Thursday, 24th Mar 2011

To start off on the right foot, you should never make your best offer first. If you make your first offer or counter offer your best offer, you may find that the other party will try to negotiate something additional, even if they may have accepted that offer under normal circumstances. It is human nature to try and gain something from the negotiating process. It is important that you have conditions or other positions you are willing to negotiate away.

If you are the purchaser, perhaps you may make an offer with an extended period of settlement time. Perhaps you may make an offer that requires the vendor to complete some repair work on the property, or pay the next year’s rates or strata fees. There are a significant number of conditions that you could include that you may not necessarily require and may be willing to negotiate away.

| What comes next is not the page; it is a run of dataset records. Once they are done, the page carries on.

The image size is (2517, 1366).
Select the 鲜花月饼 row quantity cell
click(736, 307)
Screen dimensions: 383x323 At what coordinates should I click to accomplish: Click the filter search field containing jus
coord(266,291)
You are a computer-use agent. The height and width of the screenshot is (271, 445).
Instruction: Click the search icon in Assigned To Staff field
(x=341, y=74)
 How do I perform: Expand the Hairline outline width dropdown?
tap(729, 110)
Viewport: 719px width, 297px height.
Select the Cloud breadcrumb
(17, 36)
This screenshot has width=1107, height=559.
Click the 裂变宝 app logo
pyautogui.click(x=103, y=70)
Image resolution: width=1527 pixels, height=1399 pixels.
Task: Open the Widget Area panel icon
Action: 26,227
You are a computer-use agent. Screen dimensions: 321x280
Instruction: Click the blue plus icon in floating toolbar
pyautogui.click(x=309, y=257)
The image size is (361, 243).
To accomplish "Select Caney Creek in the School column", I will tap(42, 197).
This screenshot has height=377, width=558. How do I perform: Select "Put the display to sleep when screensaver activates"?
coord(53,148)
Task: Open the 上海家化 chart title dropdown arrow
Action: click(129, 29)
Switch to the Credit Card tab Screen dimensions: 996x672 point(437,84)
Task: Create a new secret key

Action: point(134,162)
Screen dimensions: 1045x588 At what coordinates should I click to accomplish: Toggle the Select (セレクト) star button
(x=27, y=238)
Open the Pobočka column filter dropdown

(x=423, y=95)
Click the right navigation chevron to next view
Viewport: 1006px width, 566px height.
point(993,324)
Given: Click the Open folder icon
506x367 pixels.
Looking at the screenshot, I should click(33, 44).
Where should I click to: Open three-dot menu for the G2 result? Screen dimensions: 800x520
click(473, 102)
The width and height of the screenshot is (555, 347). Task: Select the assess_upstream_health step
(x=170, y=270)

Another reason to put in conditions you are willing to negotiate away is to distract the other party from the major issue which is probably price. The focus on a relatively minor point may give the other party some satisfaction and they may let this matter take more importance to the deal than the price. If you get the price you want you are probably more than willing to give ground on the minor matters you didn’t want anyway.

The same situation applies if you are the seller. Counter offers can include conditions you are willing to negotiate away.

Whether you are the purchaser or the vendor, it is important to include conditions you are willing to negotiate away, that do not severely impact upon the deal. If the conditions are too onerous, it may result in negotiations collapsing unnecessarily.